For more than 50 years, Clinton “Tink” Larson coached high school and amateur baseball teams in Waseca, Minn. And when there were no games to coach, you’d find him at the historic ballpark on 7th Avenue cutting the lawn, dragging the infield or working on the pitchers mound.

Larson, who lives across the street, took care of the place as if it were his own. After all, it was his park. It even took his name.

On Wednesday night, the legendary baseball coach watched in shock as fire reduced the wooden grandstand and clubhouse to ashes in a couple hours.

“It was terrible, devastating,” Larson said Thursday. “Fifty years of my life just went up in smoke. It’s sad, it [the ballpark] was part of me.”

Larson said the charred remains are painful to look at and he didn’t sleep much Wednesday as he thought about a half century of memories and the hundreds of hours he spent at the field leading his teams and getting the field ready to play.

“There are so many memories,” he said. “A lot players have come through here … lots of big games played here.”

Larson had just arrived home Wednesday night from attending a ballgame with his grandchildren and saw the fire, which broke out shortly after 8 p.m.

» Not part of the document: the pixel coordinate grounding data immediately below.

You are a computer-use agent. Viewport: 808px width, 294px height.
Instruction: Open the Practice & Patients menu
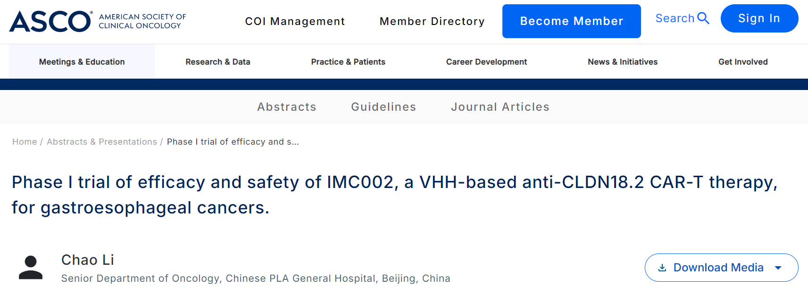(x=348, y=62)
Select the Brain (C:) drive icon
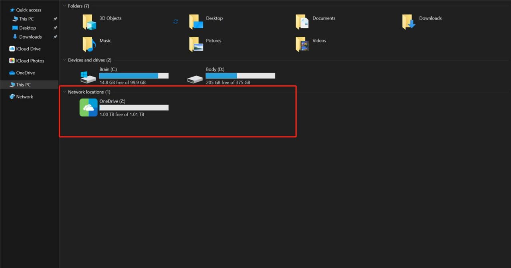The height and width of the screenshot is (268, 511). pos(88,77)
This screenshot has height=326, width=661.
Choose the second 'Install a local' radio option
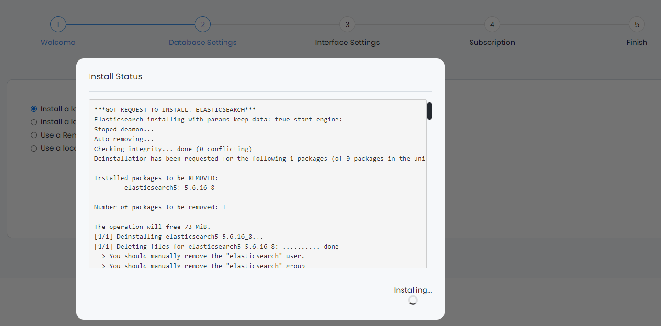tap(34, 122)
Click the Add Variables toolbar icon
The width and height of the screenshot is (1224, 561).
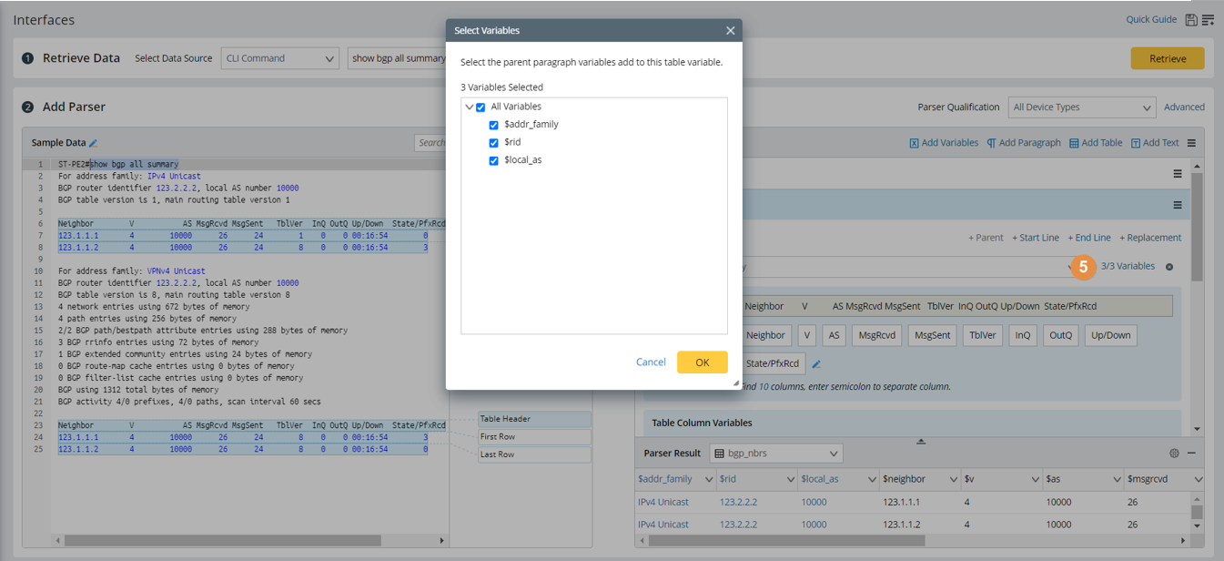[915, 143]
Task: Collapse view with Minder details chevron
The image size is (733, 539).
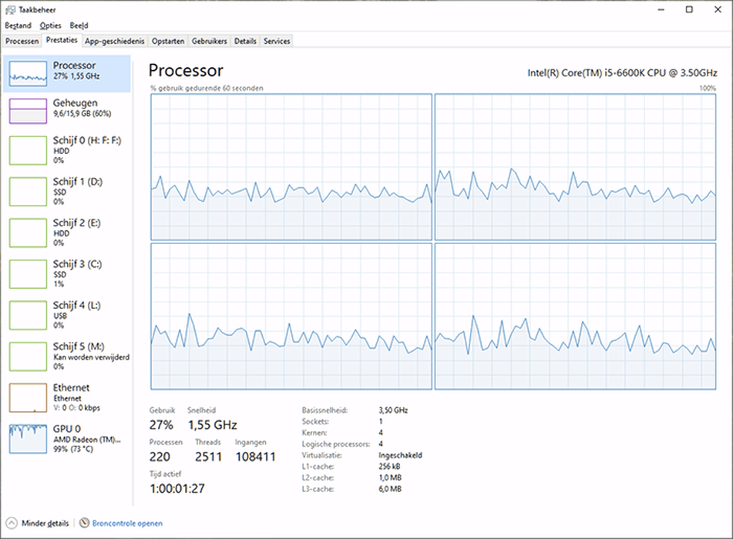Action: tap(12, 523)
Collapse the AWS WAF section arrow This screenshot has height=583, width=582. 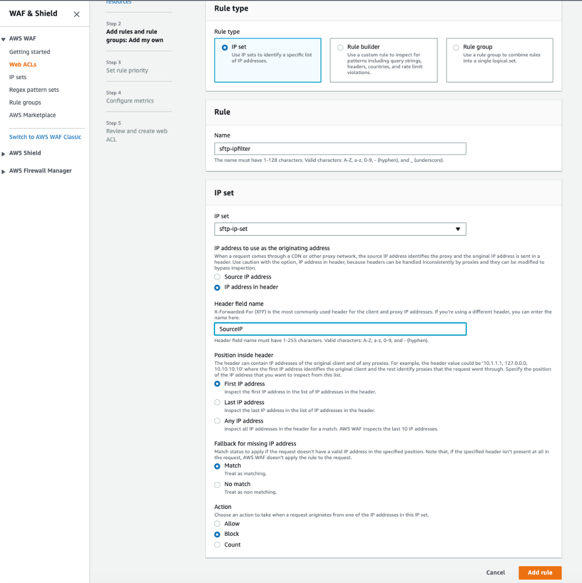tap(4, 38)
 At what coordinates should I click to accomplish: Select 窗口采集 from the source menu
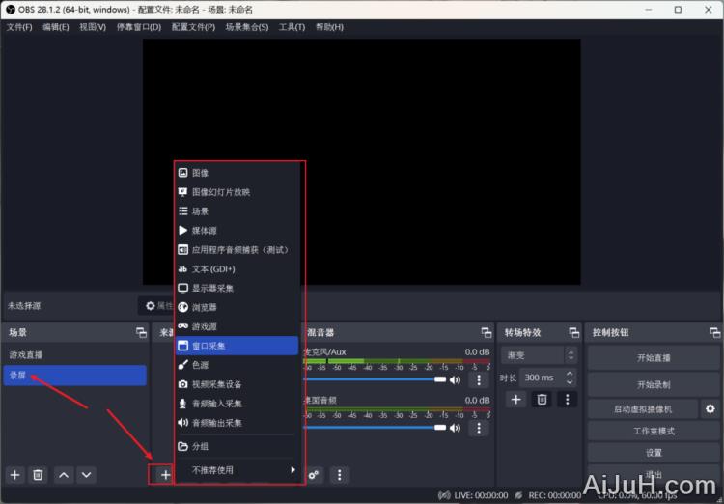237,346
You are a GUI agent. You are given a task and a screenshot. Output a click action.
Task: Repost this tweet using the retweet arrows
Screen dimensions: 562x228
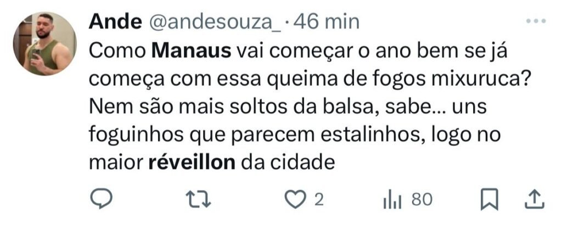click(198, 199)
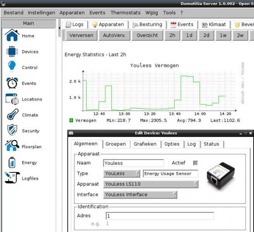
Task: Expand the Interface dropdown
Action: tap(141, 194)
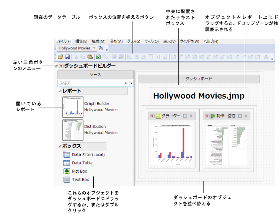
Task: Close the 制作…益性 report panel
Action: (x=246, y=116)
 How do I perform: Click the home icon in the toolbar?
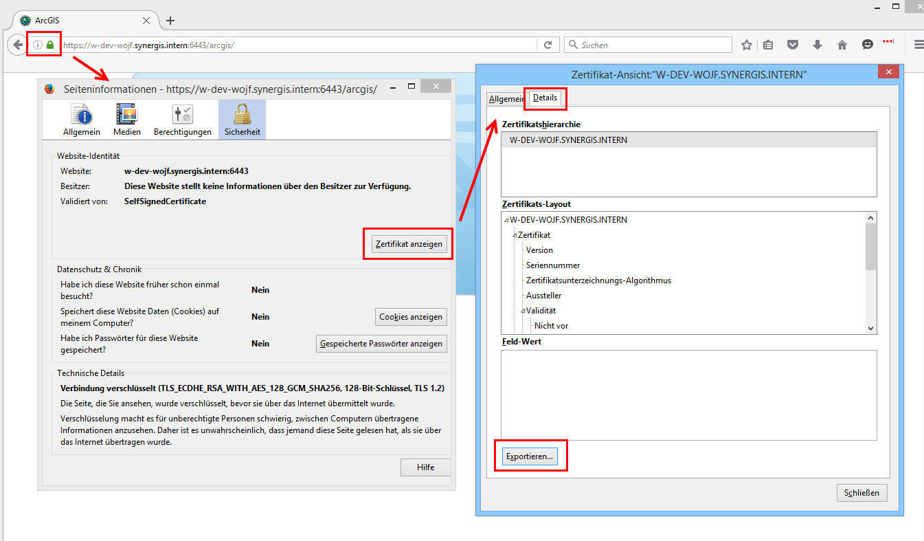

Firefighters responded quickly, but were unable to save the beloved ballpark that was a landmark in the community of 9,500 residents located on Hwy. 14 between Owatonna and Mankato.

Waseca Fire Chief Gary Conrath lives a block from Tink Larson Field, but “by the time I did a U-turn and got to the fire, it doubled in size and flames were rolling outside the roof.”

Like they did when games were on, hundreds gathered to watch and film the swift-moving blaze at the ballpark, which was built in 1938 as part of a WPA project, and in 1994 was named after Larson, who is a legend in southern Minnesota, Conrath said.

“He is a pillar of the community,” Conrath said.

Baseball fans mourned on Twitter.

“Waseca’s Tink Larsen (sic) Field is a MN treasure,” Minnesota Twins President Dave St. Peter wrote in a tweet. “Baseball community will rally.”

For some, it was decidedly personal. “So incredibly sad about Tink Larson field,” said Jonathon Curry in a tweet. “So many great memories, including my first varsity hit, there.”

Others recounted pleasant memories at the ballpark in the center of town where games were played nearly every night during the summer and hundreds of fans watched from the stands and from pickup trucks parked along the first baseline. Five teams play there. Often players and fans would grill steaks after games at the park, which was a gathering point for so many.

Said Larson: “A lot players have come through here, … lots of big games played here.”

While no official plans have been set, the baseball community is ready to jump in and help Waseca rebuild, said Bryan Donaldson, executive director of the Minnesota Twins Community Fund.

One former player has created a GoFundMe page to help in the rebuilding of the grandstand; has a goal of $5,000.

“Tink Larson is one of the most genuine men to have stepped foot on a baseball diamond,” said Drake Kilber, a senior at Minnesota State University, Mankato. “He has done more for the game of baseball than anyone could ever repay him for. This is a great opportunity for the community to help out own of their own.”

A number of area high school coaches also are stepping up to the plate and helping, said Jon Chappuis, head baseball coach at Medford High School.

“Knowing Tink and what that [the ballpark] meant to the Waseca community, we want to rally around him,” he said. “He is Mr. Baseball.”

Donations also are being accepted at Roundbank locations in Waseca, New Prague, Farmington and Waldorf, Minn.

During his career, Larson coached more than 4,500 games and won more than 2,500 of them while leading the high school team along with amateur teams that included American Legion, VFW and the Waseca Braves town team.

He is a two-time Minnesota High School Baseball Coach of the Year and a member of the American Baseball Coaches Association Hall of Fame and 10 other halls of fame.

He is currently a volunteer assistant coach at Minnesota State University, Mankato.

Hundreds rallied around the beloved coach in 2006 when the Waseca school board decided not to renew his contract after 35 years as head coach. He was released after violating VFW rules by playing kids who were a few months older than the official cutoff date even though the VFW team did not fall under the auspices of the school.

The field was not damaged in Wednesday’s fire, and the high school, American Legion, VFW and town teams will play there this spring and summer, Conrath said.

“The field is in excellent shape, it’s just the grandstand that was lost,” Conrath said. “We’ll put up something temporary.”

Larson hopes a new grandstand can be built.

“It would be a travesty if it didn’t” get rebuilt, he said. “Baseball has been a part of history in this town. But nothing can ever replace this.”

Conrath said the state fire marshal will be examining the site to pinpoint the cause of the blaze.